- _Selected passage_
════

Thursday, April 20, 2006

Thoughts on A Brutal Night 

...in September, 1990, my attractive and provocative young wife and I, accompanied by our toddler daughter, moved from the comfortable civilization of Oregon's Willamette Valley to a dusty little eastern Orygun cowtown for what we understood at the time to be reasons of career advancement. On our last day in town, as our last act, we went to the post office to close out our post office box. In that last batch of mail I found a jury summons for the local district court. Once settled in sufficiently to respond to this notice a few days later, I sent an ever so polite reply to the court clerk explaining that, no longer being a resident of the county, I probably wasn't going to be an attractive juror (not to mention the breathtaking mileage charge I would need to lay on them if I needed to travel 150 miles one-way every day for jury duty. I was excused...

In 1996, my still spouse and I, sporting a second infant child, moved back west to an even smaller "community" fetched hard up against the eastern slopes of the South-Central Oregon Cascades. Two weeks after we arrived at this new duty station, I receieved a jury summons from that dusty recently departed eastern Oregon cattle town, and cheerfully offered the same observations as in the previous case. I was excused. Ironically, during both of these tours of duty, the charming yet incredibly nubile Mrs. Jack K. go sucked into two different jury duty stints. Me..nothin'...

During the past seven years or our residence in Central Oregon's Deschutes county, neither the still-exciting Mrs. Jack K or myself has been tabbed for jury duty...until last week, when I finally got a notice that I couldn't have some fun with. Even worse, it is only now, ant the end of my tour in the Jury barrel, that I have been not only invited to be involved in the process, but have found myself selected in a trial as one of 'The 12 Angry Men' (although the jury I am a part of is more a '12 Angry Women' sort of thing). It's a fascinating process, but draining, so I'm just going to let it flow over me for the next few days...

════

- _Data lines_
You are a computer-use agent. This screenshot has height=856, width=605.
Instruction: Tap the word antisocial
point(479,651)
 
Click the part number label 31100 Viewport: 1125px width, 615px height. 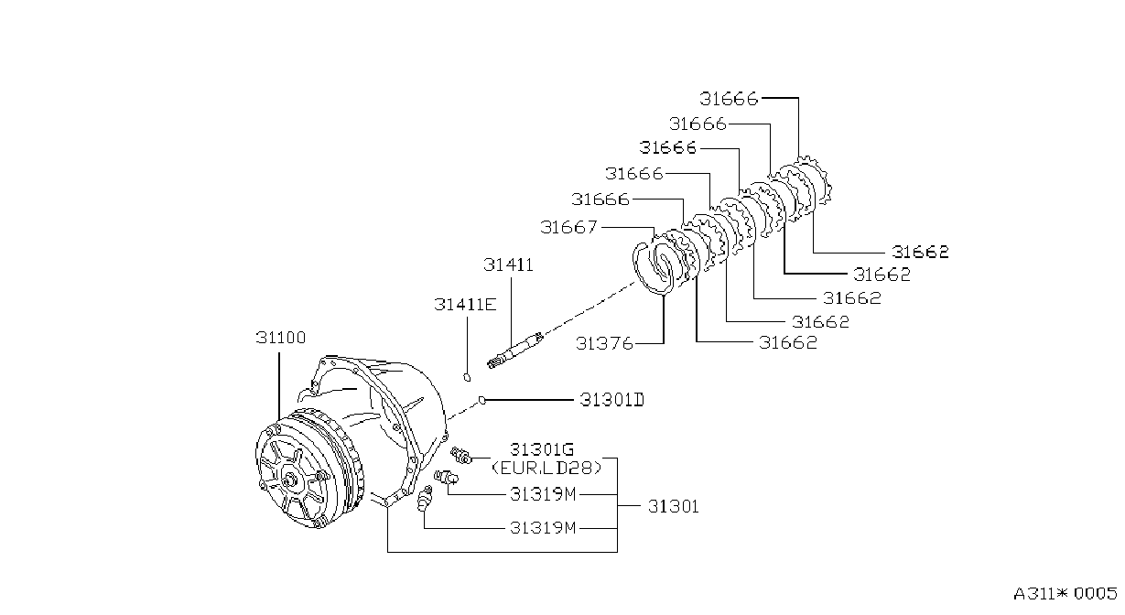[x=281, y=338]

════

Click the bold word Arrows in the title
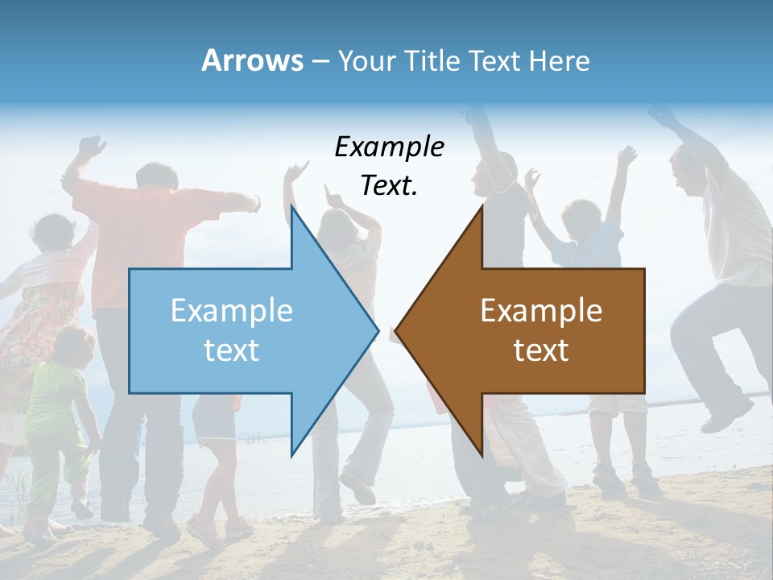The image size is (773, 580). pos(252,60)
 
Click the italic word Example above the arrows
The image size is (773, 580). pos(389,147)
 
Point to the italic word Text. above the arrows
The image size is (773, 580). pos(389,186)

════

- _Exercise_
Rewrite the part of the jury duty post that begins with "In 1996, my" and ends with "duty stints. Me..nothin'...", putting "posting" in place of "duty station".

- _Response below_
In 1996, my still spouse and I, sporting a second infant child, moved back west to an even smaller "community" fetched hard up against the eastern slopes of the South-Central Oregon Cascades. Two weeks after we arrived at this new posting, I receieved a jury summons from that dusty recently departed eastern Oregon cattle town, and cheerfully offered the same observations as in the previous case. I was excused. Ironically, during both of these tours of duty, the charming yet incredibly nubile Mrs. Jack K. go sucked into two different jury duty stints. Me..nothin'...